A highly controversial proposal to cap the £432m a year budget for criminal legal aid, which is currently available on an unlimited basis to all who qualify, is also to be floated in the paper - the first fundamental shake- up of the civil and criminal schemes for more than 40 years.

In addition, a multi-million pound "special", or fall-back, fund to meet costs in unexpectedly large cases - such as drug or transport disasters - is to be included as part of plans by Lord Mackay, the Lord Chancellor, to impose cash limits on civil legal aid.

The paper - which Whitehall sources have emphasised is "very green" - is expected to argue that there is a "good case" for inviting opinions on whether the legal aid scheme should be extended to representation in all tribunals.

That would mean that cases involving unfair dismissal, sex and race discrimination, benefits, housing and immigration would be brought into the legal aid net after years of campaigning by legal and welfare bodies.

While that initiative is likely to be widely welcomed - although the paper is expected to highlight the risk that tribunals could become too dominated by lawyers - Lord Mackay's suggestion for cash limits on criminal legal aid is bound to spark a wave of protest.

But the Lord Chancellor is understood to be concerned that there is no incentive in the current demand-led scheme for lawyers to keep costs down and make progress on cases.
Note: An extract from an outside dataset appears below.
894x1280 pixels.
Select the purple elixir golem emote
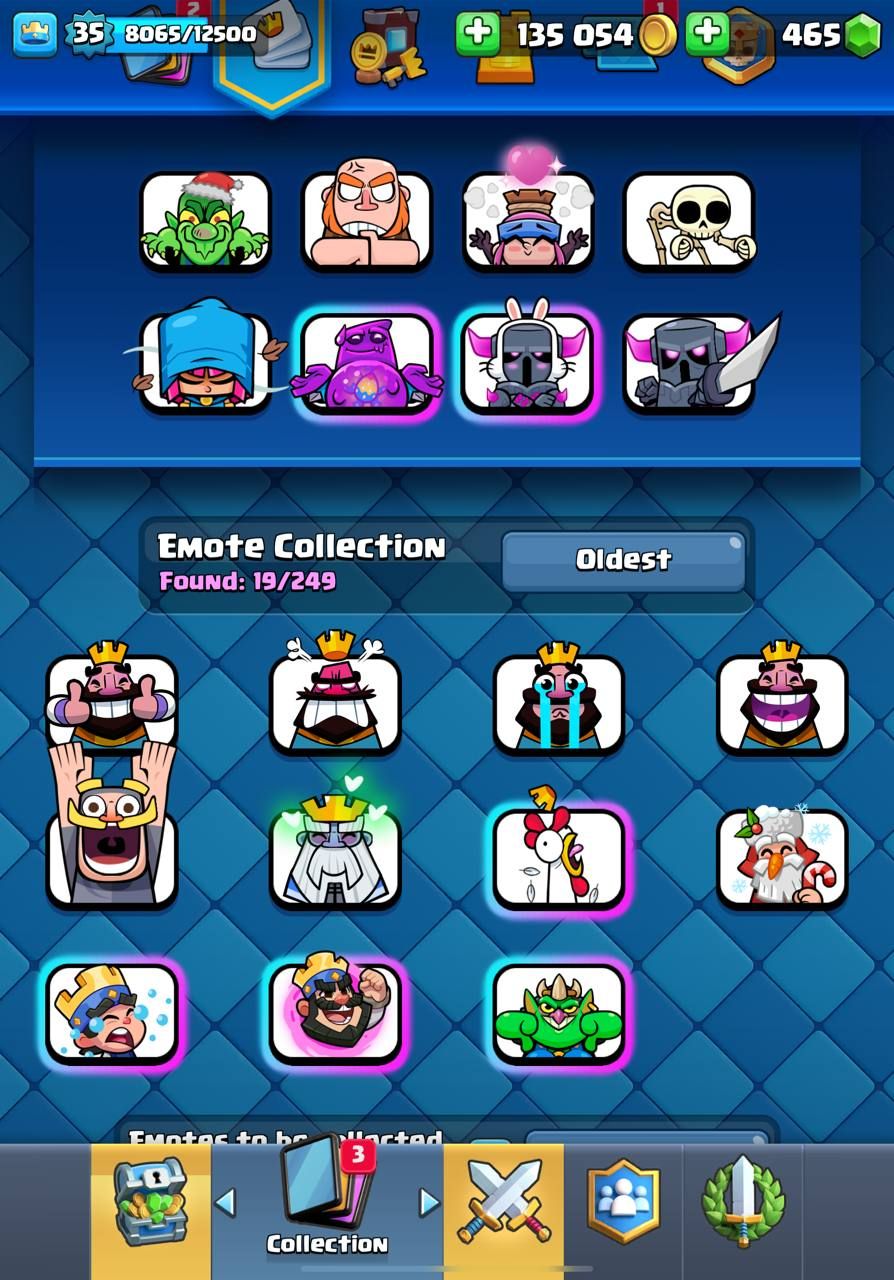367,361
Lord Mackay is said to be particularly concerned about the length of time high-profile multi-million pound criminal cases have taken and the resulting escalation in cost.

Lawyers are already coming to terms with the Lord Chancellor's well-trailed plans to impose cash limits on civil legal aid, effectively introducing an "internal market" for legal services controlled by new legal-aid area committees.

Lord Mackay is expected to argue that, taken as a whole, the proposals would help more people with legal problems while the available cash will be better targeted, and to pledge that the current projected expenditure on the two schemes will not be cut back.